[fitsbits] BINTABLE/TABLE column count limitation
William Pence
William.Pence at nasa.gov
Thu Jun 7 01:30:22 EDT 2012
Mark,
I can think of several serious compatibility issues for existing FITS
reading software with your proposed convention which effectively tries
to support having more "pseudo" columns that occupy space in the table
following the "standard" 999 column limit. Note that I'm assuming here
that the proposal would only apply to binary tables, not to ASCII tables.
1. In order to preserve compatibility with existing FITS readers, and
to conform to the FITS Standard, the value of the TFIELDS keyword must
be equal to the number of "standard" columns in the table and must have
a value between 0 and 999, inclusive. Even if an existing FITS reader
doesn't immediately abort when it sees a TFIELDS value greater than 999,
the reader would almost certainly fail when it could not find the
TFORM1000 (and greater) keywords. CFITSIO, as an example, when it first
opens a FITS binary table, must construct an internal structure that,
among other things, gives the byte offset in the row to the start of
every column in the table. Since CFITSIO would be unable to determine
the widths of the columns beyond column 999, it would be forced to exit
with a fatal file format error. To get around this problem, it would be
necessary, I think, to continue to place a maximum limit of 999 on the
value of the TFIELDS keyword, and then define a new non-standard keyword
to specify the number of additional pseudo columns in the table (i.e.,
the number of columns beyond the 999 standard columns).

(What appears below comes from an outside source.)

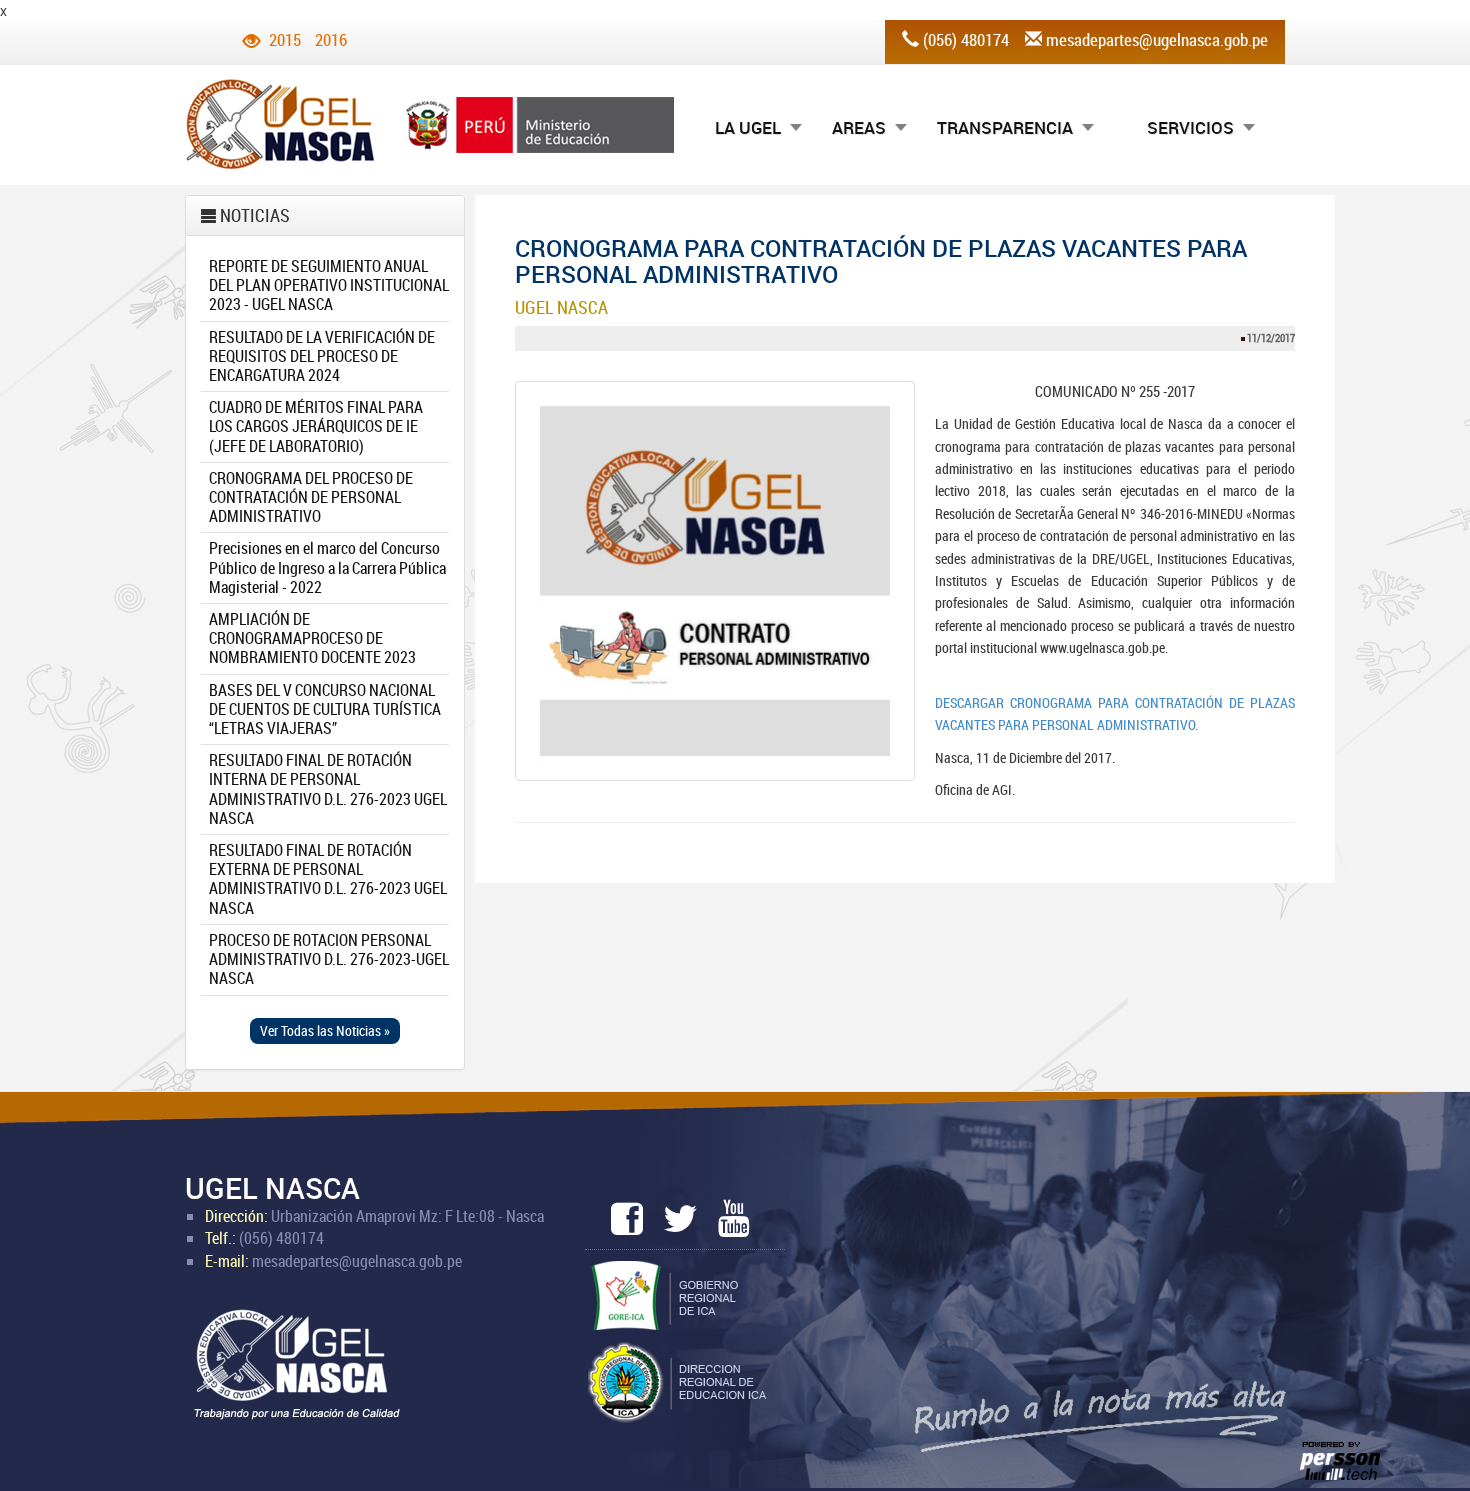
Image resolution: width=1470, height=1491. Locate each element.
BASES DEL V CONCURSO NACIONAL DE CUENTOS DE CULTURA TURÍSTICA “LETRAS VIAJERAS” (325, 709)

2. The NAXIS1 keyword must give the physical width of the table in
bytes, which would necessarily have to include the width of all the
pseudo columns. However, the Standard also requires that the value of
the NAXIS1 keyword be equal to the sum of the widths of all the
individual standard columns (not including the widths of any pseudo
columns). I suspect that many existing FITS readers perform a sanity
check to ensure that this requirement is met, and if it isn't, abort
with a fatal file format error (my CFITSIO code certainly does). The
only way (or at least one way) I can see to reconcile these 2
requirements so that existing FITS readers can read the table is to
reserve one of the standard columns (most likely column 999) as a
fictitious placeholder column of type 'B' with a vector width that is
equal to the sum of the width of all the pseudo columns. In other
words, this fake 999th standard column would reserve the total space
needed by all the pseudo columns. FITS readers that do not understand
this new convention would just interpret the 999th column as a wide 'B'
column (e.g., '8000B') whereas knowledgeable FITS readers would know
that this space is actually filled with the values of all the pseudo
columns, as defined by the TFORnnnn keywords.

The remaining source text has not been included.